The Antarctic Peninsula is headed for trouble — that much scientists know. Glaciers on the peninsula, which extends from the increasingly unstable West Antarctic region, have been retreating for decades, and some in the region have undergone particularly accelerated melting since the 1990s.
Until recently, many scientists assumed that a steady increase in air temperature around the peninsula, the product of global warming, was the primary cause behind most of the ice loss. But new research looking at the western side of the peninsula suggests that this may not be the case after all. A study published Thursday in the journal Science suggests that warm ocean water may be the biggest driver of glacial retreat in that region — and it’s a problem that may not be getting enough attention.
Previous mapping projects around Antarctica “showed distinct patterns of glacier retreat around the peninsula from the earliest records to the latest, and we wanted to look into what was causing this,” said Alison Cook, a research fellow at England’s Durham University and lead author of the new paper, in an email to The Washington Post.
In a previous study, Cook and her colleagues had found that the pattern of glacial retreat on the peninsula did not match the behavior they would have expected if atmospheric warming were the main driver. And in recent years, the idea that ocean water can have a significant effect on glaciers has been gaining interest among glaciologists and climate scientists.
Many glaciers around Antarctica, particularly in West Antarctica, end at the edge of the sea. Often, these glaciers terminate in what’s known as an ice shelf — a ledge of ice that’s connected to the glacier but not grounded to the bedrock, so it essentially floats on top of the sea. These ice shelves are instrumental in keeping glaciers stable and holding back the flow of ice behind them. If they weaken or break, glaciers can quickly begin pouring ice into the water.
But because these ice shelves aren’t grounded, all the space below them is filled with ocean water, which presses against the front of the glacier right up to the point where the ice becomes connected to the bedrock. As climate change is causing not only the air around the world to warm but also the ocean, scientists are concerned that rising water temperatures may be helping to melt many glaciers from the bottom up. This process can cause ice shelves to thin and even break off, leading to rapid ice loss.
Cook and her colleagues decided to investigate whether these processes might be playing a major role on the western side of the Antarctic peninsula. This area has exhibited a clear pattern in ice loss over the past few decades, with glaciers in the south tending to retreat the most and glaciers in the north seeming to be more stable. Additionally, the researchers noted in the paper that although records of ocean temperatures around Antarctica tend to be sparse, there’s a sufficient store of data on the western Antarctic Peninsula to use for research purposes.
The researchers compared records of ocean temperatures and ice loss in the region between the years 1945 and 2009 — and they found a clear correlation. Nearly all the glaciers in the southern part of the peninsula, which flow out into regions with warm water — particularly, water that is warm at depths below about 100 yards or so — had experienced retreat during the study period. But glaciers farther north, in areas dominated by cooler waters, had experienced relative stability.

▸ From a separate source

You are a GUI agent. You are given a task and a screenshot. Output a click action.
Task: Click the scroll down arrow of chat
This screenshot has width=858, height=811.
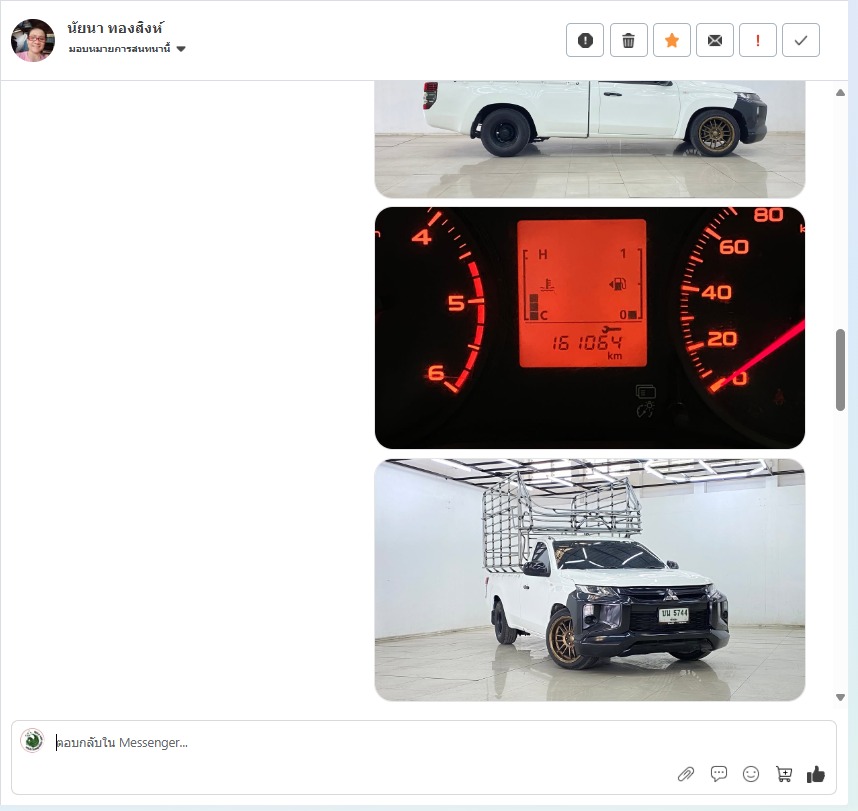pyautogui.click(x=840, y=697)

The relationship between ice loss and water temperature was further supported when the researchers examined changes in ocean temperatures and glacier behavior from the 1990s on. Records suggest that the ocean in this region warmed from the 1990s to the 2000s — and glacial retreat also began to accelerate in the late 1990s all along the coast, except for the coolest area in the northwest.
The warm water dominating the southern area comes from what’s known as circumpolar deep water, or CDW, a relatively warm water mass in the Southern Ocean. Research has suggested that the CDW has been growing warmer in recent decades, and also that its warm waters have been creeping higher onto the ice shelves in West Antarctica, potentially causing more melting.
Understanding these processes is critical to predicting the future of the Antarctic ice sheet, according to Richard Alley, a glaciologist at Pennsylvania State University.
“The ocean is warming, but much of the heat in the CDW that is implicated by the new paper has been in the ocean for a long time,” Alley, who was not an author of the new Science study, said by email. “Warming of the CDW may have contributed to the observed ice-sheet melting, but changes in ocean circulation bringing more CDW to the ice are clearly important, and probably most important.”
He added that these changes in the CDW have probably been influenced in part by the effects of anthropogenic climate change and associated changes in winds and water currents.
“Our results are key for making predictions of ice loss in response to ocean warming in this region,” Cook said, noting that it’s important to the influence of the ocean in future ice models. “The Antarctic Peninsula is one of the largest current contributors to sea-level rise, and the glaciers here are highly sensitive, so [they] are key indicators of how the ice will respond to future changes.”